SEOUL — Barbed-wire steel gates on the heavily fortified border between North and South Korea swung open for the first time in two years Sunday, allowing in an advance team of officials from the North, led by one of its most celebrated singers, to help plan for next month’s Winter Olympics.
The visit by the seven-member North Korean delegation has been heralded as a thawing of tensions after a series of missile and nuclear tests by the North.
The group will spend two days in South Korea to help prepare for cultural performances by North Korean singers, dancers, and pop orchestra musicians during the Winter Olympics, which will be held in the South Korean mountain town of Pyeongchang.
In South Korean media, it was the North Korean singer, Hyon Song Wol, who stole the show.

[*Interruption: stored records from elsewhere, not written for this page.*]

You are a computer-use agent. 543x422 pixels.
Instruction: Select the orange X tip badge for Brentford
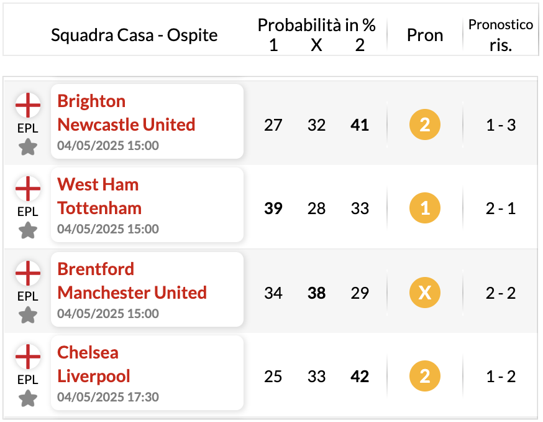click(x=425, y=293)
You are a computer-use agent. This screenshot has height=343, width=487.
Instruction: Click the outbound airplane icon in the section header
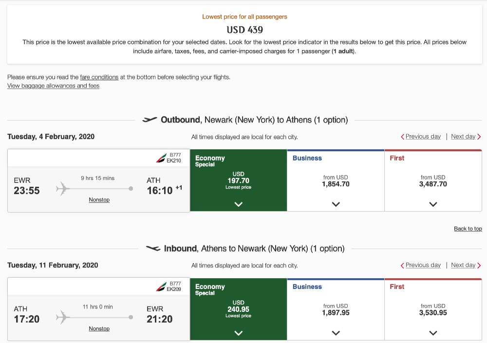point(150,120)

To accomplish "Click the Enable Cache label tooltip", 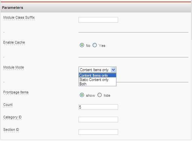I will tap(14, 42).
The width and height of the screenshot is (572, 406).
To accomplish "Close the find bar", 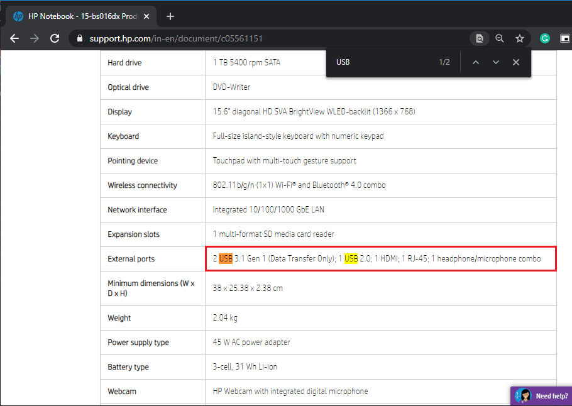I will pyautogui.click(x=516, y=62).
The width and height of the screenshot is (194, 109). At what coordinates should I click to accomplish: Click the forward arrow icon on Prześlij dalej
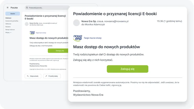pos(46,76)
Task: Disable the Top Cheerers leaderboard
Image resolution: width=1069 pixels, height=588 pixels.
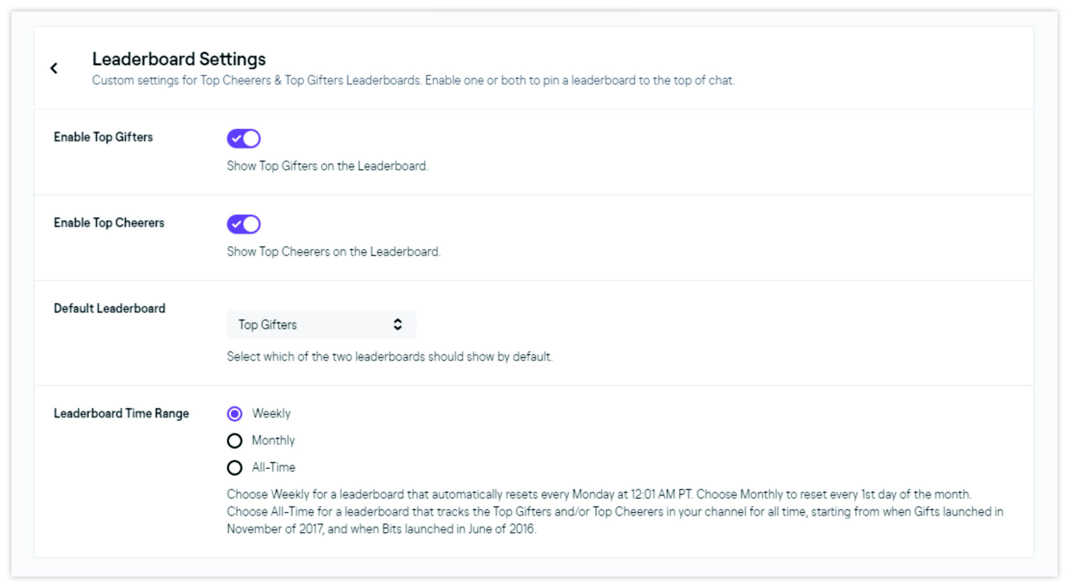Action: 244,224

Nicknamed the “girl on a steed’’ by South Koreans, Hyon was greeted with a media frenzy that South Korea usually reserves for one of its own K-pop stars.

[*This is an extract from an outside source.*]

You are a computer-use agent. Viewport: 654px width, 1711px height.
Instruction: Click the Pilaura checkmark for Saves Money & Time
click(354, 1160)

South Korean television crews tagged along, feeding live broadcasts, as a bus carrying Hyon’s delegation and a police escort sped down the inter-Korean highway linking the two nations, which was temporarily reopened for their visit.

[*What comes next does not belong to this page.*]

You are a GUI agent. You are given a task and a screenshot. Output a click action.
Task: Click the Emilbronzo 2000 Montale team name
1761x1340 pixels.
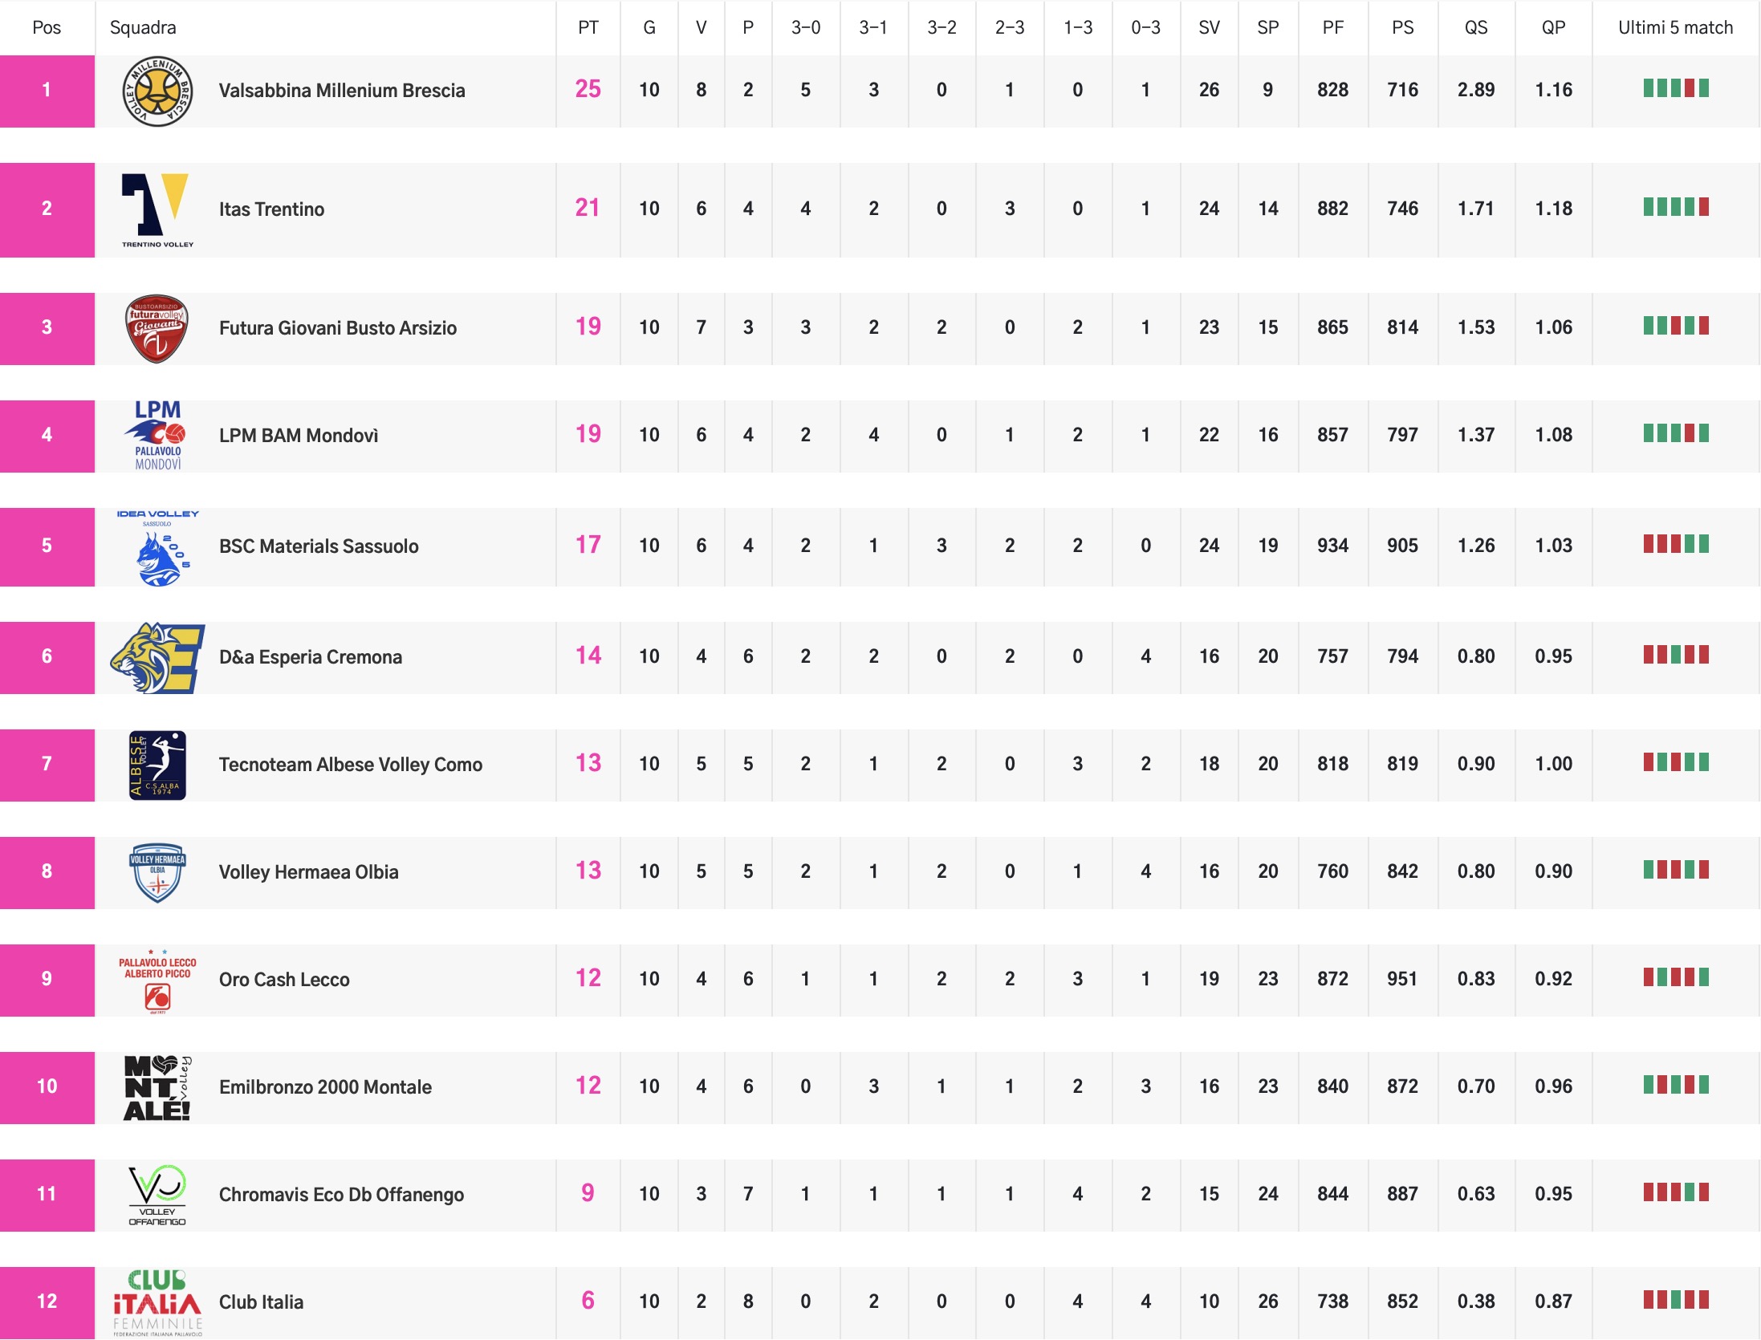[325, 1087]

They arrived at the main railway station in Seoul, the South Korean capital, where they faced throngs of photojournalists.
Passers-by and gawkers with smartphones also struggled to get a shot of Hyon, who rose to pre-eminence on the propaganda-heavy North Korean pop music scene with her number one hit “A Girl in the Saddle of a Steed,’’ a song about a tireless, overachieving female factory worker.
Coverage of Hyon has not always been so fawning. Several years ago, South Korean media were rife with speculation that she had been machine-gunned to death at the orders of the North Korean leader, Kim Jong Un, who was rumored to be her former lover.
Hyon looked stiffly at the crowd but later flashed thin smiles as South Korean officials whisked her onto a train to Gangneung.